NLP was hydrolysed with 2 M trifluroacetic acid for 3 hrs at 100oC in a boiling water bath [22]. Myo-inositol was used as internal standard. Hydrolytic losses were accounted for by using standard sugar mixtures containing all the sugars usually present in the cell wall of a plant. After acid hydrolysis, the solution was neutralized with 25% ammonia solution (0.7 ml) and the mono saccharides were reduced with 0.1 ml sodium borohydride in 3 M ammonia solution at room temperature for 1 h. The excess borohydride after reduction was decomposed by addition with acetic acid. Ultimately, the free alditols were obtained as a mixture in dried condition by lyophilizing the above solution.

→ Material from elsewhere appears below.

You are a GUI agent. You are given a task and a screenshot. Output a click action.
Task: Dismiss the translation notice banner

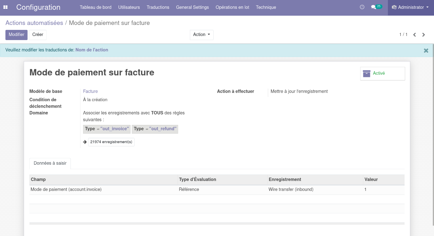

Acetylation of dried sample was first carried out by acetic anhydride and 1-Methylimidazole as catalyst [23]. Derived alditol acetates were then analyzed and identified by GLC-MS. GLC-MS was carried on a Shimadzu GC-MS (QP-5050) instrument (Shimadzu, Japan) with a Flame ionization Detector (FID) and DB-225 (JW) column using helium as carrier gas. The temperature of the injection and detector ports was 250^oC and the column oven temperature was maintained at 210oC (isothermal).

Amino acid analysis

Amino acid analysis was performed in a PICO. TAG system according to the PICO. TAG operation manual (Waters, USA). NLP was extensively dialyzed against deionised water for 24 hrs, dried and the protein (20 µg) was hydrolyzed by 6 N HCl containing 1% phenol for 24 hrs at 105^oC in the PICO. TAG work station [24]. Hydrolyzed sample and standard amino acid mixture, ‘Standard H’ (0.005 ml) were taken in the respective tubes, introduced into the reaction vial and were dried completely.

These were then derivatized by phenyl isothiocyanate (PITC) solution (ethanol: triethylamine: Water: PITC = 7:1:1:1 by volume) for 20 min at 25^oC. The vials were then dried and samples were reconstituted in diluents solution (Na₂HPO₄. 0.071%, w/w, pH 7.4 containing acetonitrile 5%, v/v). The samples were analyzed at 38^oC as per PICO. TAG manual using C₁₈ hydrophobic column (5 μm 3.9 × 150 mm, Waters). Detector setting, chart speed and run time were AT 128 at 254 nm, 2 cm/min and 32 min respectively. Amino acids present in an unknown sample (NLP) were determined quantitatively by comparing the peak areas of amino acids present in ‘Standard H’ (Pierce, Rockford, IL).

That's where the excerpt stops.